▸ Instruction: Copy every one of the items below line for line, changing nothing.

▸ Dataset entries:
▶

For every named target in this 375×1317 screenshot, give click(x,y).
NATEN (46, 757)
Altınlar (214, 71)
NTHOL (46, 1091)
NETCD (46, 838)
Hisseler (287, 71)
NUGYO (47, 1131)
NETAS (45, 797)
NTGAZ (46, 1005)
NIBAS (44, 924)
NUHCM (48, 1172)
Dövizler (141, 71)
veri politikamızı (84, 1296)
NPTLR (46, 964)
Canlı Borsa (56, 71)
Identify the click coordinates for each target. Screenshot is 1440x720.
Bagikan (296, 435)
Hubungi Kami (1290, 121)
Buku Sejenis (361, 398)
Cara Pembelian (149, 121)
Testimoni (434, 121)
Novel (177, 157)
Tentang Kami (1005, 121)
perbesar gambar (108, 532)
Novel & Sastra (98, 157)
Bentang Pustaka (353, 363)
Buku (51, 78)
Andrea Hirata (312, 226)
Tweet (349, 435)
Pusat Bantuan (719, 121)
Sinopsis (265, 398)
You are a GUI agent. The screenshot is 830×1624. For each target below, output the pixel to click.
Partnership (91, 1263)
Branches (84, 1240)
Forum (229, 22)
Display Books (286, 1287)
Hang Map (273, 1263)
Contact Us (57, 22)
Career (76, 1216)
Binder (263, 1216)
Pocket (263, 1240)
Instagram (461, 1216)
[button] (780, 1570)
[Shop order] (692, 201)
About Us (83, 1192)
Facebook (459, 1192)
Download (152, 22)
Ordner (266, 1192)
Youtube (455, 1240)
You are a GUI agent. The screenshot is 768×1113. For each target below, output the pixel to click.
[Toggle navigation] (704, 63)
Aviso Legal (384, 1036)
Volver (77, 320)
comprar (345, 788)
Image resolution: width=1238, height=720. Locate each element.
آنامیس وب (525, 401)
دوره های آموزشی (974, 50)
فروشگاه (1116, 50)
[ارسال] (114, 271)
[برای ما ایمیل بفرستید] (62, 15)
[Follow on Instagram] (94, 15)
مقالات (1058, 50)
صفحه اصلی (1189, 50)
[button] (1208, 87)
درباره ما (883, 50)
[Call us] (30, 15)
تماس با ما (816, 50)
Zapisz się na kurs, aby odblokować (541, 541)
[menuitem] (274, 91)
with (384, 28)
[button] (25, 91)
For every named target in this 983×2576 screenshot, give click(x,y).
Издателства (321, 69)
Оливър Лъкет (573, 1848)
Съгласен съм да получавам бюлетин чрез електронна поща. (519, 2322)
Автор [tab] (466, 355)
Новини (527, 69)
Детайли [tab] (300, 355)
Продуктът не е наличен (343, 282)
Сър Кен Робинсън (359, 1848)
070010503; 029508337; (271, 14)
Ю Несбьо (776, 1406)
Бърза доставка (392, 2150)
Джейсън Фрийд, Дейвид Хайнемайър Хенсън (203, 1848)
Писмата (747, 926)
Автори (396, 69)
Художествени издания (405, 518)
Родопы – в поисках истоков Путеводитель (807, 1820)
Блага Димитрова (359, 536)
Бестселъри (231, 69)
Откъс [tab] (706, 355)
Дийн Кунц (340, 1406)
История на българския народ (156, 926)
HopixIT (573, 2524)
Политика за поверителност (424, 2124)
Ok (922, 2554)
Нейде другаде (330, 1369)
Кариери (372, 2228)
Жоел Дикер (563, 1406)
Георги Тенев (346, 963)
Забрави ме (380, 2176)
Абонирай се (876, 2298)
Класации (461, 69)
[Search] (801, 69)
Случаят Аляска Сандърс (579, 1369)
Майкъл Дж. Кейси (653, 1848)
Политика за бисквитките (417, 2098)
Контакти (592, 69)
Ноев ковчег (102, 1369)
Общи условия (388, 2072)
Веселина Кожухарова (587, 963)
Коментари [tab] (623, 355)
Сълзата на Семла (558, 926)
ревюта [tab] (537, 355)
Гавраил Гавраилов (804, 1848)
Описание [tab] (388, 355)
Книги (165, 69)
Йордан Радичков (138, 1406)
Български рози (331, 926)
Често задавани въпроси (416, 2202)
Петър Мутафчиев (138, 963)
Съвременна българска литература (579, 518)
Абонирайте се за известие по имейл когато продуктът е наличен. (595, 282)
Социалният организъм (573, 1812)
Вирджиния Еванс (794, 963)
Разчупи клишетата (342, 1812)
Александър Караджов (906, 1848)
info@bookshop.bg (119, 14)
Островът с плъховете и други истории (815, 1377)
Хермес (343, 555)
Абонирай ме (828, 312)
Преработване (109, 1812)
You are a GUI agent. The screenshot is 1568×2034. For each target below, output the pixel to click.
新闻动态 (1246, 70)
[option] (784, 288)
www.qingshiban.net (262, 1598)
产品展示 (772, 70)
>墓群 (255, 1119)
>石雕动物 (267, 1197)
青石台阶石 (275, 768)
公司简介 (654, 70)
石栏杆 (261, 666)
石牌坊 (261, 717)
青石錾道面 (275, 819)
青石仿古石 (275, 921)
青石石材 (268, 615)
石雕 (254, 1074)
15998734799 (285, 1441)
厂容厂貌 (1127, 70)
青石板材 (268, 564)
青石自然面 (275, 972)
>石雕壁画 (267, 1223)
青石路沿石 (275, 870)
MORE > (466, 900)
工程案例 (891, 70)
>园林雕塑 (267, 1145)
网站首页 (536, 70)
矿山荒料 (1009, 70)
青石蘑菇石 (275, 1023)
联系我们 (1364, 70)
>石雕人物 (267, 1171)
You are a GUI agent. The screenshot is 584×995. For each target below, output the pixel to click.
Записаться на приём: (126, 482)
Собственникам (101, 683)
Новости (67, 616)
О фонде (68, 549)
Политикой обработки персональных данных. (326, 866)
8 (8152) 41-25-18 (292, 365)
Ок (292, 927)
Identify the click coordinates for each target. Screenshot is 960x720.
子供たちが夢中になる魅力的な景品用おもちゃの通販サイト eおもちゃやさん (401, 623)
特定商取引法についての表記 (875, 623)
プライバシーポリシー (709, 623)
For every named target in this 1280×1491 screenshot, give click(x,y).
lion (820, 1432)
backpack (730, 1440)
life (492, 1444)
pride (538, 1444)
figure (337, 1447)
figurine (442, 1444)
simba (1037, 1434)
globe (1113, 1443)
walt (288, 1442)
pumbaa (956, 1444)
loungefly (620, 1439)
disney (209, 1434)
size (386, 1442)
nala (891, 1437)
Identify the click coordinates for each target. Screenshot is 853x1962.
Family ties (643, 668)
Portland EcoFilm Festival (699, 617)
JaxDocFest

◀

▸ Task response:
For every named target in this 375×1317 screenshot, give click(x,y).
NATEN (46, 757)
Altınlar (214, 71)
NTHOL (46, 1091)
NETCD (46, 838)
Hisseler (287, 71)
NUGYO (47, 1131)
NETAS (45, 797)
NTGAZ (46, 1005)
NIBAS (44, 924)
NUHCM (48, 1172)
Dövizler (141, 71)
veri politikamızı (84, 1296)
NPTLR (46, 964)
Canlı Borsa (56, 71)
Identify the click coordinates for each target. Screenshot is 1440x720.
Bagikan (296, 435)
Hubungi Kami (1290, 121)
Buku Sejenis (361, 398)
Cara Pembelian (149, 121)
Testimoni (434, 121)
Novel (177, 157)
Tentang Kami (1005, 121)
perbesar gambar (108, 532)
Novel & Sastra (98, 157)
Bentang Pustaka (353, 363)
Buku (51, 78)
Andrea Hirata (312, 226)
Tweet (349, 435)
Pusat Bantuan (719, 121)
Sinopsis (265, 398)
You are a GUI agent. The screenshot is 830×1624. For each target below, output the pixel to click.
Partnership (91, 1263)
Branches (84, 1240)
Forum (229, 22)
Display Books (286, 1287)
Hang Map (273, 1263)
Contact Us (57, 22)
Career (76, 1216)
Binder (263, 1216)
Pocket (263, 1240)
Instagram (461, 1216)
[button] (780, 1570)
[Shop order] (692, 201)
About Us (83, 1192)
Facebook (459, 1192)
Download (152, 22)
Ordner (266, 1192)
Youtube (455, 1240)
You are a GUI agent. The screenshot is 768×1113. For each target below, output the pixel to click.
[Toggle navigation] (704, 63)
Aviso Legal (384, 1036)
Volver (77, 320)
comprar (345, 788)
Image resolution: width=1238, height=720. Locate each element.
آنامیس وب (525, 401)
دوره های آموزشی (974, 50)
فروشگاه (1116, 50)
[ارسال] (114, 271)
[برای ما ایمیل بفرستید] (62, 15)
[Follow on Instagram] (94, 15)
مقالات (1058, 50)
صفحه اصلی (1189, 50)
[button] (1208, 87)
درباره ما (883, 50)
[Call us] (30, 15)
تماس با ما (816, 50)
Zapisz się na kurs, aby odblokować (541, 541)
[menuitem] (274, 91)
with (384, 28)
[button] (25, 91)
For every named target in this 983×2576 screenshot, give click(x,y).
Издателства (321, 69)
Оливър Лъкет (573, 1848)
Съгласен съм да получавам бюлетин чрез електронна поща. (519, 2322)
Автор [tab] (466, 355)
Новини (527, 69)
Детайли [tab] (300, 355)
Продуктът не е наличен (343, 282)
Сър Кен Робинсън (359, 1848)
070010503; 029508337; (271, 14)
Ю Несбьо (776, 1406)
Бърза доставка (392, 2150)
Джейсън Фрийд, Дейвид Хайнемайър Хенсън (203, 1848)
Писмата (747, 926)
Автори (396, 69)
Художествени издания (405, 518)
Родопы – в поисках истоков Путеводитель (807, 1820)
Блага Димитрова (359, 536)
Бестселъри (231, 69)
Откъс [tab] (706, 355)
Дийн Кунц (340, 1406)
История на българския народ (156, 926)
HopixIT (573, 2524)
Политика за поверителност (424, 2124)
Ok (922, 2554)
Нейде другаде (330, 1369)
Кариери (372, 2228)
Жоел Дикер (563, 1406)
Георги Тенев (346, 963)
Забрави ме (380, 2176)
Абонирай се (876, 2298)
Класации (461, 69)
[Search] (801, 69)
Случаят Аляска Сандърс (579, 1369)
Майкъл Дж. Кейси (653, 1848)
Политика за бисквитките (417, 2098)
Контакти (592, 69)
Ноев ковчег (102, 1369)
Общи условия (388, 2072)
Веселина Кожухарова (587, 963)
Коментари [tab] (623, 355)
Сълзата на Семла (558, 926)
ревюта [tab] (537, 355)
Гавраил Гавраилов (804, 1848)
Описание [tab] (388, 355)
Книги (165, 69)
Йордан Радичков (138, 1406)
Български рози (331, 926)
Често задавани въпроси (416, 2202)
Петър Мутафчиев (138, 963)
Съвременна българска литература (579, 518)
Абонирайте се за известие по имейл когато продуктът е наличен. (595, 282)
Социалният организъм (573, 1812)
Вирджиния Еванс (794, 963)
Разчупи клишетата (342, 1812)
Александър Караджов (906, 1848)
info@bookshop.bg (119, 14)
Островът с плъховете и други истории (815, 1377)
Хермес (343, 555)
Абонирай ме (828, 312)
Преработване (109, 1812)
You are a GUI agent. The screenshot is 1568×2034. For each target below, output the pixel to click.
新闻动态 (1246, 70)
[option] (784, 288)
www.qingshiban.net (262, 1598)
产品展示 (772, 70)
>墓群 (255, 1119)
>石雕动物 (267, 1197)
青石台阶石 (275, 768)
公司简介 (654, 70)
石栏杆 (261, 666)
石牌坊 (261, 717)
青石錾道面 (275, 819)
青石仿古石 (275, 921)
青石石材 (268, 615)
石雕 (254, 1074)
15998734799 (285, 1441)
厂容厂貌 (1127, 70)
青石板材 (268, 564)
青石自然面 (275, 972)
>石雕壁画 (267, 1223)
青石路沿石 (275, 870)
MORE > (466, 900)
工程案例 (891, 70)
>园林雕塑 (267, 1145)
网站首页 (536, 70)
矿山荒料 (1009, 70)
青石蘑菇石 (275, 1023)
联系我们 (1364, 70)
>石雕人物 (267, 1171)
You are a GUI agent. The screenshot is 584×995. For each target below, output the pixel to click.
Записаться на приём: (126, 482)
Собственникам (101, 683)
Новости (67, 616)
О фонде (68, 549)
Политикой обработки персональных данных. (326, 866)
8 (8152) 41-25-18 (292, 365)
Ок (292, 927)
Identify the click coordinates for each target. Screenshot is 960x720.
子供たちが夢中になる魅力的な景品用おもちゃの通販サイト eおもちゃやさん (401, 623)
特定商取引法についての表記 (875, 623)
プライバシーポリシー (709, 623)
For every named target in this 1280×1491 screenshot, give click(x,y).
lion (820, 1432)
backpack (730, 1440)
life (492, 1444)
pride (538, 1444)
figure (337, 1447)
figurine (442, 1444)
simba (1037, 1434)
globe (1113, 1443)
walt (288, 1442)
pumbaa (956, 1444)
loungefly (620, 1439)
disney (209, 1434)
size (386, 1442)
nala (891, 1437)
Identify the click coordinates for each target. Screenshot is 853x1962.
Family ties (643, 668)
Portland EcoFilm Festival (699, 617)
JaxDocFest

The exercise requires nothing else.